§ **Your objective**: Pick out each line of the data below that contains the word "Select", and copy those lines.

[Records for pointing at text and elements]
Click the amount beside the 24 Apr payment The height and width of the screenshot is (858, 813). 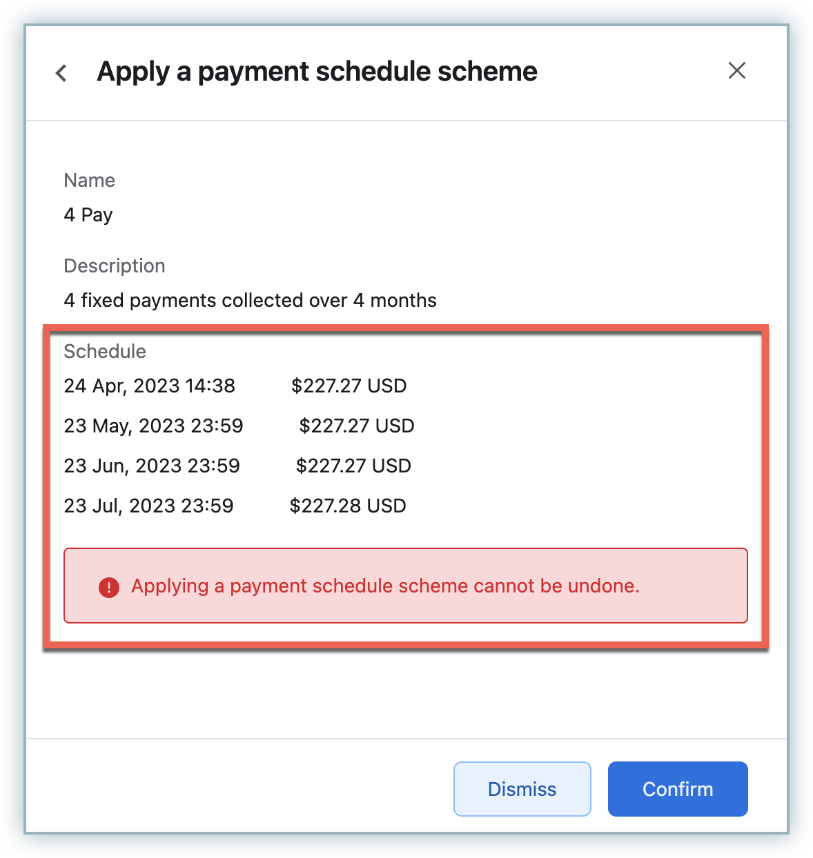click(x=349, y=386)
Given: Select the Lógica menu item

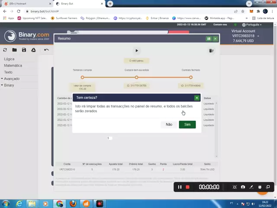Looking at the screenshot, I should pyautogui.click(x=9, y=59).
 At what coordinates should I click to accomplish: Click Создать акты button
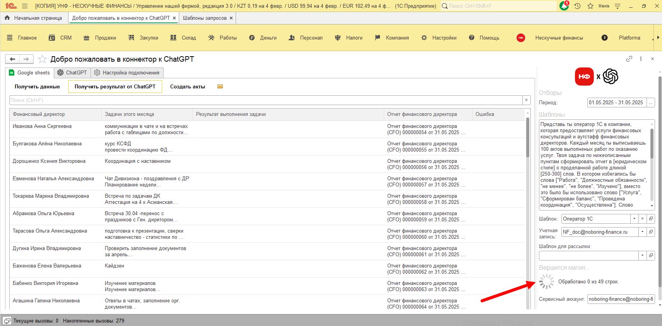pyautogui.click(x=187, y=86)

--

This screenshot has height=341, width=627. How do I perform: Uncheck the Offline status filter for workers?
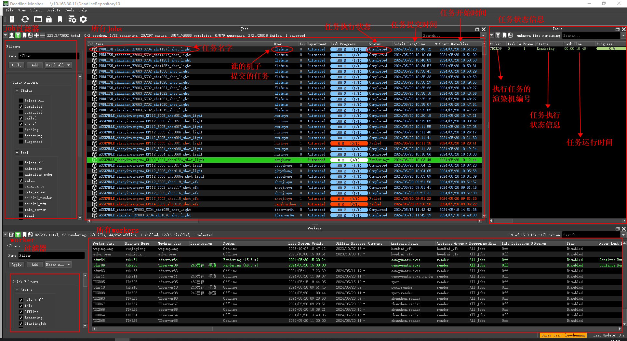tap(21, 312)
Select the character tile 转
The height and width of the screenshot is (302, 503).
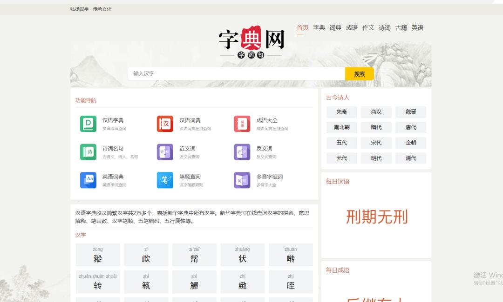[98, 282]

§ **Correct result**:
Given: Select the Lógica menu item
Select the character tile 转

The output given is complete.